Tak, oczywiście, mamy samych dyslektyków. Tak się składa, że pracuję z dokumentami i to jak ludzie piszą mnie przeraża. O czym to świadczy? Ano o tym, że nikt nie ma czelności wymagać od maturzysty by znał zasady pisowni bo przecież to byłaby dyskryminacja biednego dyslektyka. Przykłady z mojej codziennej pracy: niepowiodło się, powieszchni, torepki, itp.
No i nauczyciel polski się odezwał !
Może zasugerował rodzicom wizytę w poradni, ale ci sprawę olali?
Być może, bo aby kogoś czegoś nauczyć, to czasem trzeba tego kogoś skrytykować.
mozna tez zachecic ale to wymaga wysilku a krytykantctwo nieiwlkiego
Czytanie ze zrozumieniem szwankuje? Wyraźnie napisał, że pracuje z dokumentami. Prędzej urzędnik.
I tu też bywa różnie. Mnie od prawie 20. lat dręczą okazjonalne (że obmiary geodezyjne, ze ich korekta itp.,) pisma ze starostwa ropczyckiego. Autor(ka) konsekwentnie pisze "Robczyce".

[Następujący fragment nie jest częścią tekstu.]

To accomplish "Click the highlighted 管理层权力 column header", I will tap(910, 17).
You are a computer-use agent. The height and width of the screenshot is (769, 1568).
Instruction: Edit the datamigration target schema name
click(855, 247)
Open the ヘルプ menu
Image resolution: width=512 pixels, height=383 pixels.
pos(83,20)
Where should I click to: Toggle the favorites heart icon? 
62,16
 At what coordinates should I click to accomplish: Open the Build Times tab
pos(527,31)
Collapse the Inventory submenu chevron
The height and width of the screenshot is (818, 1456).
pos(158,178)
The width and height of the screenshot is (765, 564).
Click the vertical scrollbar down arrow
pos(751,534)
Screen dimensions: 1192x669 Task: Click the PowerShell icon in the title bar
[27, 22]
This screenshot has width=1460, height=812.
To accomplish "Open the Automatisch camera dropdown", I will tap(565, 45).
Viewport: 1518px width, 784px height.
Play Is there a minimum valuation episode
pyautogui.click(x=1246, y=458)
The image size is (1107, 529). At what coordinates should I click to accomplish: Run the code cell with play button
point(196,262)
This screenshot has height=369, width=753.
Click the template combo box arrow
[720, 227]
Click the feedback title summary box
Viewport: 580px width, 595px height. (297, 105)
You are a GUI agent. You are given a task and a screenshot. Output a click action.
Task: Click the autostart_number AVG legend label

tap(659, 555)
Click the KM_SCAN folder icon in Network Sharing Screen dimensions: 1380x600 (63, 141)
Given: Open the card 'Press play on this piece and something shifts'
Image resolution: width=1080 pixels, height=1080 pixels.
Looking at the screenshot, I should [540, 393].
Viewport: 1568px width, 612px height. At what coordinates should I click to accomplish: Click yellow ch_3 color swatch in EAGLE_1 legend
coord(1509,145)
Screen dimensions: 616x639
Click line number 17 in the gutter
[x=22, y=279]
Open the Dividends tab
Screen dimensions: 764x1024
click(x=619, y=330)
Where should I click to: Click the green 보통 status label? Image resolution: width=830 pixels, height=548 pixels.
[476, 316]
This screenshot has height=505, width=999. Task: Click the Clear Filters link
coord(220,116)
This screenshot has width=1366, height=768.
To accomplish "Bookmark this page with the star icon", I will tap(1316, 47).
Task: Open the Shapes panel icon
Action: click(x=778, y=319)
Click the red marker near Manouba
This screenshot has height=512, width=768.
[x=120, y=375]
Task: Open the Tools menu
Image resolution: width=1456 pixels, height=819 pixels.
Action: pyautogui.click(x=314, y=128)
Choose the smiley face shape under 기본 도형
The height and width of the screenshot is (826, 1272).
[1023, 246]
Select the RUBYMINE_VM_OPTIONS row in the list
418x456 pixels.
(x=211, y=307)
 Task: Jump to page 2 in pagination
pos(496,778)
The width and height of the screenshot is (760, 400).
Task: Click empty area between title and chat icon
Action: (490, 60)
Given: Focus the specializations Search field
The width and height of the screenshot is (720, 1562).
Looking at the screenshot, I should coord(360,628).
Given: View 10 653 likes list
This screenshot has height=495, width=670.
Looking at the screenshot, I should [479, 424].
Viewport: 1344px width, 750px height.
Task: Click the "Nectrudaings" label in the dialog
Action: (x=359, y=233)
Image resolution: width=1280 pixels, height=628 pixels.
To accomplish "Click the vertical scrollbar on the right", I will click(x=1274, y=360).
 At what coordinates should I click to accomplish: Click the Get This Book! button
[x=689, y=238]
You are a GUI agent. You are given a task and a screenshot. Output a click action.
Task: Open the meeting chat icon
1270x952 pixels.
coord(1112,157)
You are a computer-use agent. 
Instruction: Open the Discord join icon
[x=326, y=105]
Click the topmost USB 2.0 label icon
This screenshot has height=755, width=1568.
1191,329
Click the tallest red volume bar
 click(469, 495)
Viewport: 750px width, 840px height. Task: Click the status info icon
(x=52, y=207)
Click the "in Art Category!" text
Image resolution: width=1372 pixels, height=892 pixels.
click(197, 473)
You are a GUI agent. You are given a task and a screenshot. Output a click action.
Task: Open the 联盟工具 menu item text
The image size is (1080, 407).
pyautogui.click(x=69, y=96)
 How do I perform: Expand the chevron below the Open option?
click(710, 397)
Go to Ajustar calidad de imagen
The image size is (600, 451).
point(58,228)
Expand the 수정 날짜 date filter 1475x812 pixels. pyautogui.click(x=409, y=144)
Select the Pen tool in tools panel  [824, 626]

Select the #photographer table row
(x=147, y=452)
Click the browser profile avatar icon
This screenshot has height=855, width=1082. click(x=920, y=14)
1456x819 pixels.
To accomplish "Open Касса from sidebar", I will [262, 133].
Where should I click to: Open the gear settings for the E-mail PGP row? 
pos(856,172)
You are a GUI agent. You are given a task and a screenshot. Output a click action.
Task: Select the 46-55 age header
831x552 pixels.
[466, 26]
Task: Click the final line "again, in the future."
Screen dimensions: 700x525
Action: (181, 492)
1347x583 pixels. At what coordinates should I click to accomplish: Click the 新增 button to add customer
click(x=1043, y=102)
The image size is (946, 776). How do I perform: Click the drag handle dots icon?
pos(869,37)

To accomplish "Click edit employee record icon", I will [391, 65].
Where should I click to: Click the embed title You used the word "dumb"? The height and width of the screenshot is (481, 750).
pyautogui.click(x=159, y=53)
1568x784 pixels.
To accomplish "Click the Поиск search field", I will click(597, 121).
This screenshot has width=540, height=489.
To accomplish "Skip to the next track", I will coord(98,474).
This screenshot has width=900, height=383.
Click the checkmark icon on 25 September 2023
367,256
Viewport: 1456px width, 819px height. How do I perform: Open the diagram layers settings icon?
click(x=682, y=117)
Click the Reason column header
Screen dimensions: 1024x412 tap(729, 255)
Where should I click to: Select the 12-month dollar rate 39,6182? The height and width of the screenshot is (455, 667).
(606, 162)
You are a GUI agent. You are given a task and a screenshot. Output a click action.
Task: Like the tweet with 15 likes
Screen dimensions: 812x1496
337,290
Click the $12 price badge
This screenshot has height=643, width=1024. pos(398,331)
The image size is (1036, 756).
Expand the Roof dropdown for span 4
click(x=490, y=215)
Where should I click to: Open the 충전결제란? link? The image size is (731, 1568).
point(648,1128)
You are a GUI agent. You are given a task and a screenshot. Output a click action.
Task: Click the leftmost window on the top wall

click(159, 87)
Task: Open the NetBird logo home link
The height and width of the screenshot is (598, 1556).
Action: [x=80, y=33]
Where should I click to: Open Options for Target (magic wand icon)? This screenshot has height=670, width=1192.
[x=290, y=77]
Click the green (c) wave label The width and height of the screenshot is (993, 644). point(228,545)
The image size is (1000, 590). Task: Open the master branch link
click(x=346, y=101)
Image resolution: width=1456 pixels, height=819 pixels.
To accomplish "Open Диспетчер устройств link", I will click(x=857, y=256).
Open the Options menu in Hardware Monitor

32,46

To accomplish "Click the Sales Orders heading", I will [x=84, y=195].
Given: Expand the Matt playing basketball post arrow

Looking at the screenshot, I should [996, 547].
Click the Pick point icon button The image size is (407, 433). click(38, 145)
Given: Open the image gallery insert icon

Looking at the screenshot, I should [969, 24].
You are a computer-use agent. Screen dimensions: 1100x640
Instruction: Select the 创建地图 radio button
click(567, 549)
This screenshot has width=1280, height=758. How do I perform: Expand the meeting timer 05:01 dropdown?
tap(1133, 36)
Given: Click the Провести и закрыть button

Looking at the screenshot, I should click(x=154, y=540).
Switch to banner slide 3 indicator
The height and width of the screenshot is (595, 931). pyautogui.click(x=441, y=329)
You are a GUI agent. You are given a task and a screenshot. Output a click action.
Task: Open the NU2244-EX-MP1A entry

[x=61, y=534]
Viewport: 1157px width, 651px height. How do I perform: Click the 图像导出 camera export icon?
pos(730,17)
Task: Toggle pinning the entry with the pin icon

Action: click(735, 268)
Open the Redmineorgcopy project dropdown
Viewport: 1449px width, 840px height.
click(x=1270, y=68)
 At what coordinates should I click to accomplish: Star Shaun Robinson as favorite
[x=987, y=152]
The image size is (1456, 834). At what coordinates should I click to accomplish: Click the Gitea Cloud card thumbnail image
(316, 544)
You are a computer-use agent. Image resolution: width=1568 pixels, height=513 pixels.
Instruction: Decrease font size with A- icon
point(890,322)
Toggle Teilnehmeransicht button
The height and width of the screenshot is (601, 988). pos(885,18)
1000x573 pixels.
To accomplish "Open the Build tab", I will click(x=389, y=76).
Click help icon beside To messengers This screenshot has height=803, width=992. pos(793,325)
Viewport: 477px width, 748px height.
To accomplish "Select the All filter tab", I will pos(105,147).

Może mi ktoś wyjaśni, co to znaczy, kiedy pod napisanym w komputerze wyrazem pojawia się czerwony szlaczek?
dokładnie taki sam wysiłek a czasem nie za co pochwalić,
niemały - nie z przymiotnikami pisze się razem. do której kategorii należysz?
"niemały" jak przymiotnik - razem, "nie mały" w znaczeniu "nie jest mały" - osobno; kategoria absolwentów klasy szóstej
Warto przeczytać książkę Jackiewiczowej"Wczorajsza młodość" to książka bardzo inspirujaca skojarzenia o dzisiejszej szkole.
Zdajesz sobie sprawę że przed wojną większośc kobiet nie pracowało?
Człowieku, taką biedę to w PRLu mieli wszyscy. Uwielbiam ludzi z uprzywilejowanego środowiska (oboje rodziców nauczyciele, w czasach, gdy wykształcenie wyższe miała elita), którzy sobie do tego dorabiają mit, jak to mieli źle.
Aby nigdy nie przeżywać strachu przed biedą
musimy zrozumieć jaką wartością jest ,,Wiedza".
Wiedzę zaś zdobywamy aby więcej dawać też społeczeństwu.
jako odkrywczość, nowatorstwo i rozwój, aby nie zostawać w tyle.
To zaś sprawia że poprawiają się nasze warunki finansowe i możemy
żyć lepiej i dostatniej z przyszłością rozwojową. Ci którzy nie chcą
zapewnić tego swoim dzieciom, niech razem z nimi bytują, ale nie
mają prawa tych szans odbierać innym którzy chcą się rozwijać.
Chyba zapomniałeś że w PRLu to wykształcenie nie przekładało się na wypłaty. Magazynier zarabiał tyle co zastępca głównego księgowego - bo był "fizyczny". No i miał dodatki do kartek - co w pewnym okresie znaczyło więcej niż wypłata :D
Moi rodzice pracowali w zawodach "inteligenckich", studia wyższe robili zaocznie już w czasie pracy ale finansowo to się nie bardzo opłacało. Lepiej było być wykwalifikowanym fizycznym "na zakładzie"... No ale na szczęście PRL padł.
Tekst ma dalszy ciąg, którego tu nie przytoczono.